The viewshed maps on this page are very detailed and may take quite a while to display in many web browsers, and may not render at all on small devices such as smartphones or tablets. They are provided purely for development purposes, and final versions will be optimised for faster display.

Calculating compound viewsheds

In this step, we will calculate the cumulative viewshed for all of the 47 turbines proposed for the Palings Yard wind farm, assuming each one is 240m tall. This assumptin will be varied in the next step.

We can examine the distribution of the number of turbines visible from each pixel in the cumulative viewshed raster. Note that zero turbines are visible from the vast majority of pixels – these have been excluded from the chart below.

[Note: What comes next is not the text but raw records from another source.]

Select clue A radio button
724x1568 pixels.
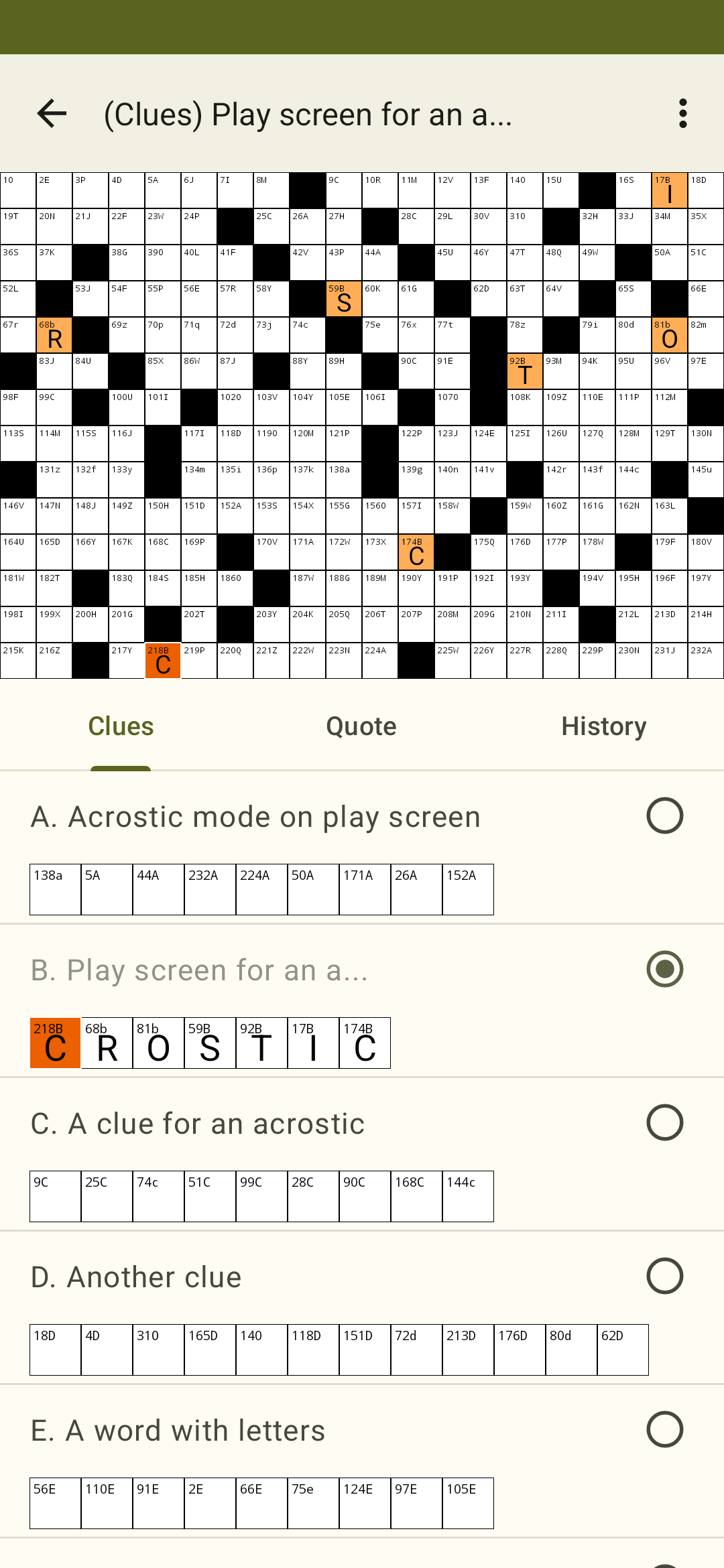665,815
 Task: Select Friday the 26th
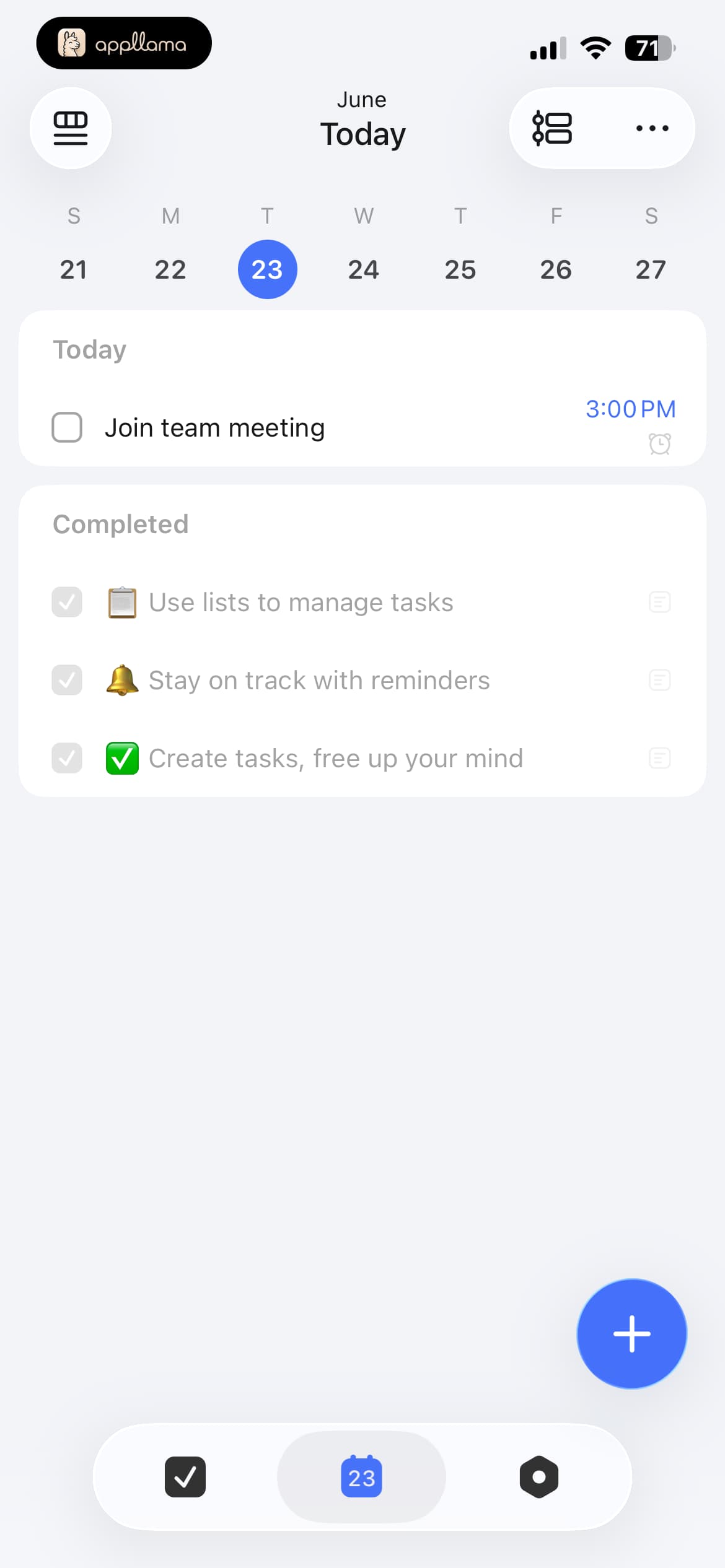[556, 269]
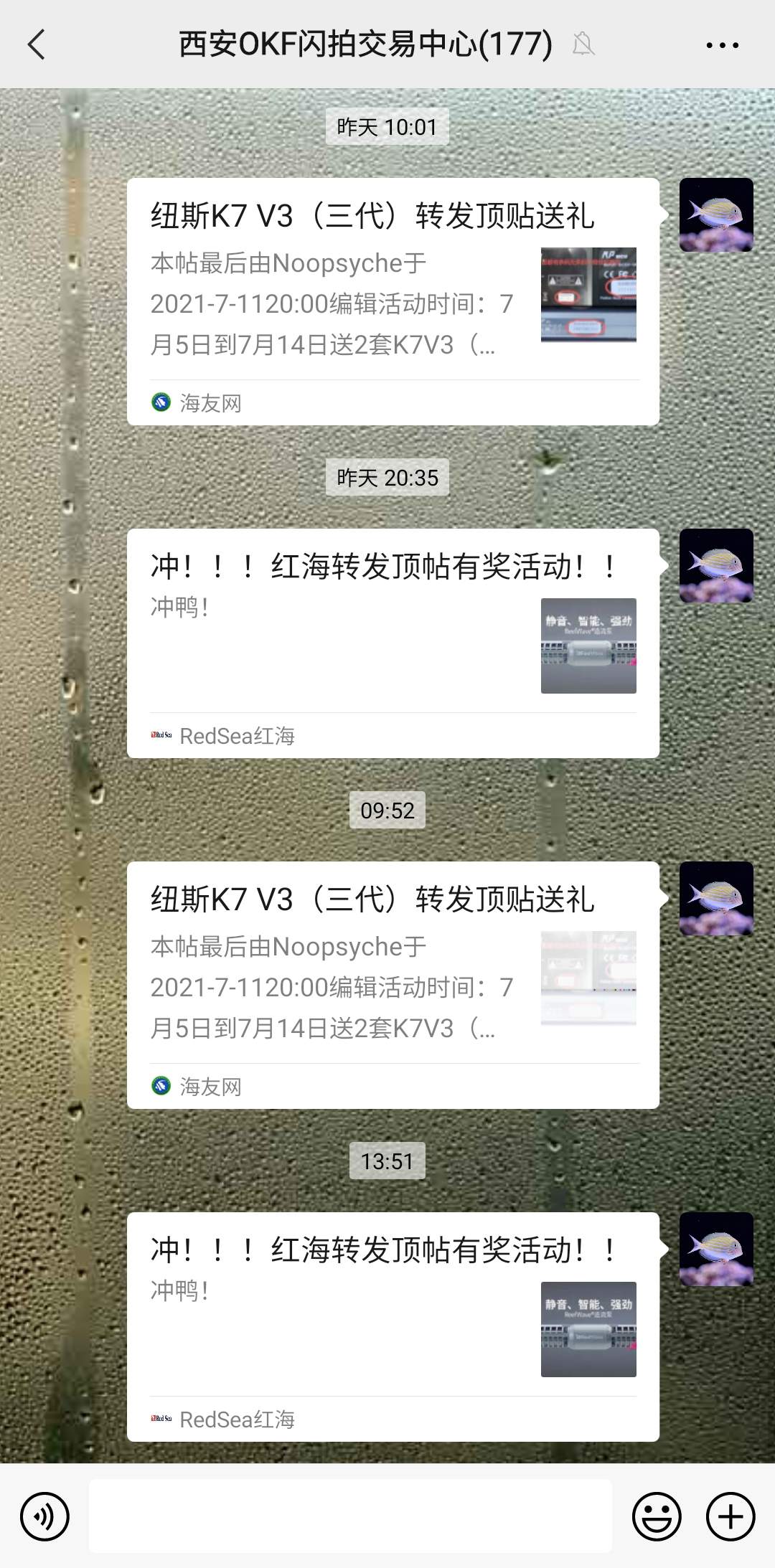
Task: Go back from the group chat
Action: pos(36,44)
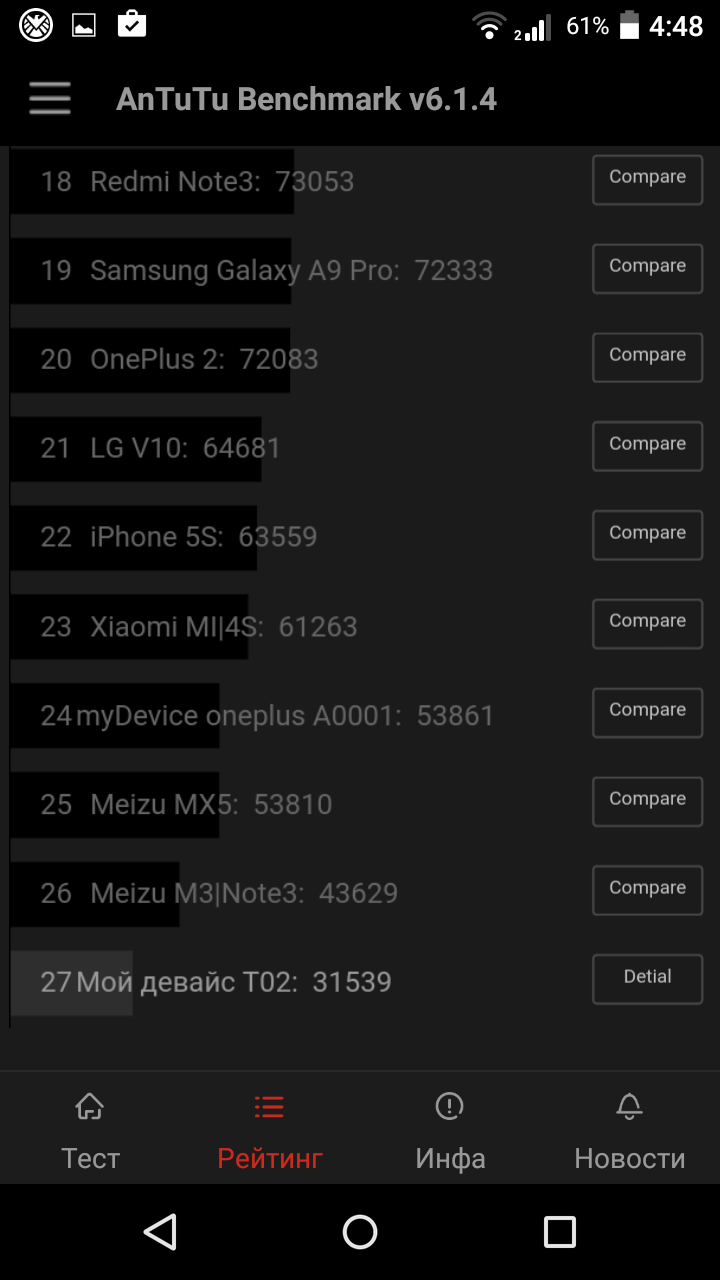Tap the system back button
This screenshot has height=1280, width=720.
[160, 1232]
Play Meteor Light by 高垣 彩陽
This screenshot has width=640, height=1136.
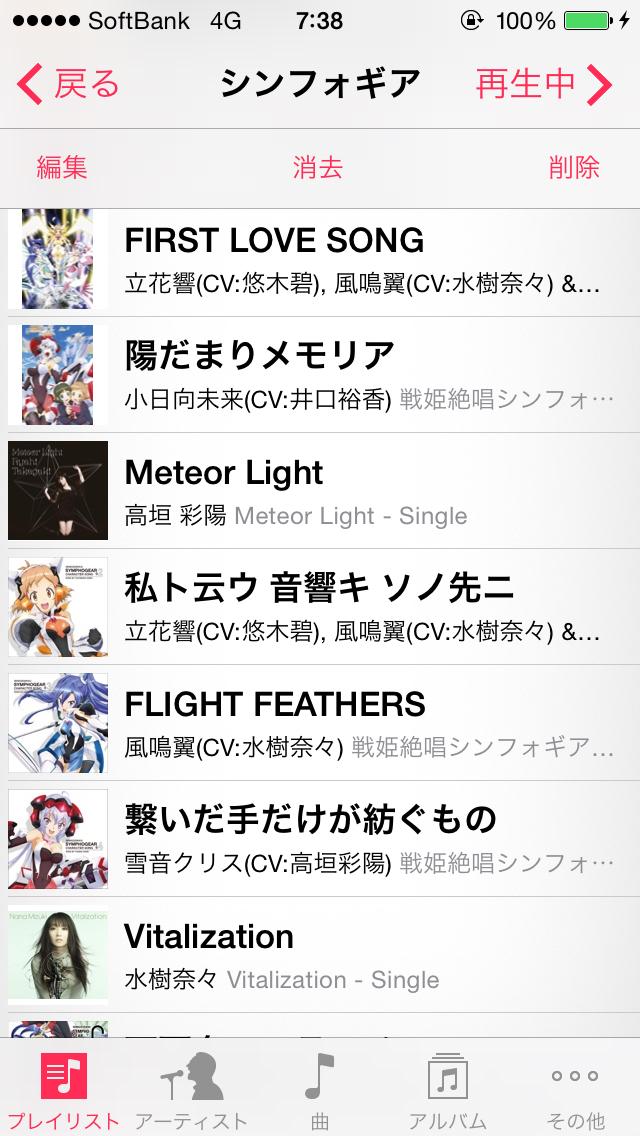click(320, 490)
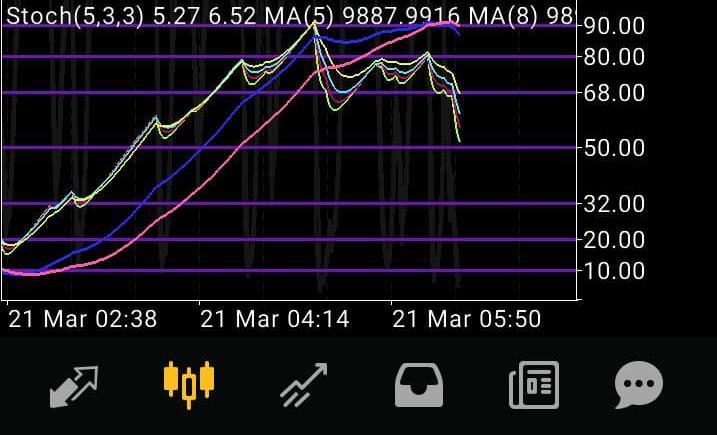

The map below shows the cumulative viewshed (with Earth curvature and atmospheric refraction corrections) for all 47 of the proposed Palings Yard wind turbines each 240 metres tall at the indicated positions, shaded by the number of turbines visible from each point on the map.

Next steps

The next step is to compute viewshed layers for each turbine for different degrees of exposure of each turbine – that is, whether only the tips of the upper blade arc can be seen, or the hub, or the entire blade arc. Plus a layer for the distance. Then these layers can be combined using various algorithms as described in this paper, to give a visual impact metric for each turbine at each pixel location in the map. Then those can be summed (or aggregated by a function, not necessarily a linear sum) to give an overall visual impact metric for each pixel, which can then be displayed as binned layers on a single map. That’s the full extent of what that paper mentioned above describes. That paper seems to be well-regarded and is a good starting point. And then finally drape that overall visual impact metric raster over a 3D rendered map with animated fly-arounds. Weighting of visual impact metrics by population density at each point is also possible to allow an approximate overall human population visual impact score to be created for a given configuration of wind turbines (and variations of that for specific locations or sets of locations). That would then allow the visual impact of different turbine layouts and numbers to be compared and optimised to reduce visual impact to a minimum (subject to other optimisation constraints).